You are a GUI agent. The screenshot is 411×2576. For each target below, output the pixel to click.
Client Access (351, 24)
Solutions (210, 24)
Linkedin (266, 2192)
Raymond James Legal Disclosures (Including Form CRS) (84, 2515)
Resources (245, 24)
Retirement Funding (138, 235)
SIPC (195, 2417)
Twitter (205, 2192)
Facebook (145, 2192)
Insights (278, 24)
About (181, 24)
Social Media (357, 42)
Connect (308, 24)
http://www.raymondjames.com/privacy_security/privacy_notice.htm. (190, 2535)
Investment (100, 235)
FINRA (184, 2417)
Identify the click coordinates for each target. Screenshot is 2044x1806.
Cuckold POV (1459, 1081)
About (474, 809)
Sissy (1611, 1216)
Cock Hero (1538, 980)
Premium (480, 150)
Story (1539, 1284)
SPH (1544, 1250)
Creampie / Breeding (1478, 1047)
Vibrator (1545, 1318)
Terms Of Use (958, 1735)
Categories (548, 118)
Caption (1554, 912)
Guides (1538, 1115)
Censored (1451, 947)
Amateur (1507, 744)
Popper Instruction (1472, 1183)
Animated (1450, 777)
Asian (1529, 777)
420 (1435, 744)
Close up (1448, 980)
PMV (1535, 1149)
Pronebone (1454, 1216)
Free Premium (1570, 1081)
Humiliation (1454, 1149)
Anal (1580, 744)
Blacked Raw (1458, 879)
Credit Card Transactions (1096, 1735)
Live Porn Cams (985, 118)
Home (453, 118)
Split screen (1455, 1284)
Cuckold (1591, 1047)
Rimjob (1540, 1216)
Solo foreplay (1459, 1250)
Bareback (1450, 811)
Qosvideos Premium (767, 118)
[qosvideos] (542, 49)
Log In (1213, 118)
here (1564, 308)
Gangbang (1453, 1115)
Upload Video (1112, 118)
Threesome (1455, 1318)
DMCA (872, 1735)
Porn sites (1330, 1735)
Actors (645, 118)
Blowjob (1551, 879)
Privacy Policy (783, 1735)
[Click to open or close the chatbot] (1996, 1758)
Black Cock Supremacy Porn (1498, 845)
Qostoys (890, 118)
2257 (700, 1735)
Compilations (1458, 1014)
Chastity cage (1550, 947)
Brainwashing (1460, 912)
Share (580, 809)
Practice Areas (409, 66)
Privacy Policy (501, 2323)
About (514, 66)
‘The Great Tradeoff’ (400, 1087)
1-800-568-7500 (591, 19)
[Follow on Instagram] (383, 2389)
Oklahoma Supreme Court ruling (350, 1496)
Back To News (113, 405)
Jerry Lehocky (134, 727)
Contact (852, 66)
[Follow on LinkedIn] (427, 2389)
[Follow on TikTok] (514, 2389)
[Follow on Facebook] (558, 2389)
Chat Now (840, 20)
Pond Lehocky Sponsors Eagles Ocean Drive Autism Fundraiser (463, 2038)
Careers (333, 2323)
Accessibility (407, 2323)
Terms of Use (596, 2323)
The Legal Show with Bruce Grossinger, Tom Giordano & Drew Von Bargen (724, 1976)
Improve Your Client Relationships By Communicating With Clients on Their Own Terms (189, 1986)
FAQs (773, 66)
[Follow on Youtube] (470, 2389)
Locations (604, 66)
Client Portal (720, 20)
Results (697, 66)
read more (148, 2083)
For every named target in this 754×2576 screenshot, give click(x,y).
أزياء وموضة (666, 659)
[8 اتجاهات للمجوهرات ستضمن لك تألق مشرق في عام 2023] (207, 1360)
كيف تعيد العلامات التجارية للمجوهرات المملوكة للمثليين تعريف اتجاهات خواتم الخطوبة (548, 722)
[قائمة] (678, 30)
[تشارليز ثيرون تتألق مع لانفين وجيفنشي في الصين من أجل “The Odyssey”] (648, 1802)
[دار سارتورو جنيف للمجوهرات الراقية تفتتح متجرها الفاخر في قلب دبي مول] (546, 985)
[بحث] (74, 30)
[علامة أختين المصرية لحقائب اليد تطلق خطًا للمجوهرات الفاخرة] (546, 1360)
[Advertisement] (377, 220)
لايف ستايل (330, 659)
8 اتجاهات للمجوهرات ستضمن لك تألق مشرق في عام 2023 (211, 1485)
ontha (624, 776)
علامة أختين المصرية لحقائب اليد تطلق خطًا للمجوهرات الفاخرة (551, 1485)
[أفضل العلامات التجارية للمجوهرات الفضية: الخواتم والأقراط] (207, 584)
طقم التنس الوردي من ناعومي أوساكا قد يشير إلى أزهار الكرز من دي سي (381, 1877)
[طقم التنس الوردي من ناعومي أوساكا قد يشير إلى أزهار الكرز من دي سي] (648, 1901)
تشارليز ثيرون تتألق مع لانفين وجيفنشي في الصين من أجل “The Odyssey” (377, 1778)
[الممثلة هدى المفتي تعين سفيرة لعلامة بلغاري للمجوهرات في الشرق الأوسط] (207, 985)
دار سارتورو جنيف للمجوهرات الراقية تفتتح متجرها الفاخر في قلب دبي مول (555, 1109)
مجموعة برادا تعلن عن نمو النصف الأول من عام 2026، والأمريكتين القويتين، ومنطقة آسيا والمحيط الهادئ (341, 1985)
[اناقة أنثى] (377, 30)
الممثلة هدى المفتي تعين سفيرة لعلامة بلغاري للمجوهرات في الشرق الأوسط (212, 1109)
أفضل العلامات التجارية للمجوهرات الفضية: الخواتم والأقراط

────

• **HOW TO COMPLETE THIS TASK**
Output the lines above exactly, but only those between the line holding "Asian (1529, 777)" and the line holding "Jerry Lehocky (134, 727)", inclusive.

• **RESULT OF THE EXERCISE**
Asian (1529, 777)
420 (1435, 744)
Close up (1448, 980)
PMV (1535, 1149)
Pronebone (1454, 1216)
Free Premium (1570, 1081)
Humiliation (1454, 1149)
Anal (1580, 744)
Blacked Raw (1458, 879)
Credit Card Transactions (1096, 1735)
Live Porn Cams (985, 118)
Home (453, 118)
Split screen (1455, 1284)
Cuckold (1591, 1047)
Rimjob (1540, 1216)
Solo foreplay (1459, 1250)
Bareback (1450, 811)
Qosvideos Premium (767, 118)
[qosvideos] (542, 49)
Log In (1213, 118)
here (1564, 308)
Gangbang (1453, 1115)
Upload Video (1112, 118)
Threesome (1455, 1318)
DMCA (872, 1735)
Porn sites (1330, 1735)
Actors (645, 118)
Blowjob (1551, 879)
Privacy Policy (783, 1735)
[Click to open or close the chatbot] (1996, 1758)
Black Cock Supremacy Porn (1498, 845)
Qostoys (890, 118)
2257 (700, 1735)
Compilations (1458, 1014)
Chastity cage (1550, 947)
Brainwashing (1460, 912)
Share (580, 809)
Practice Areas (409, 66)
Privacy Policy (501, 2323)
About (514, 66)
‘The Great Tradeoff’ (400, 1087)
1-800-568-7500 (591, 19)
[Follow on Instagram] (383, 2389)
Oklahoma Supreme Court ruling (350, 1496)
Back To News (113, 405)
Jerry Lehocky (134, 727)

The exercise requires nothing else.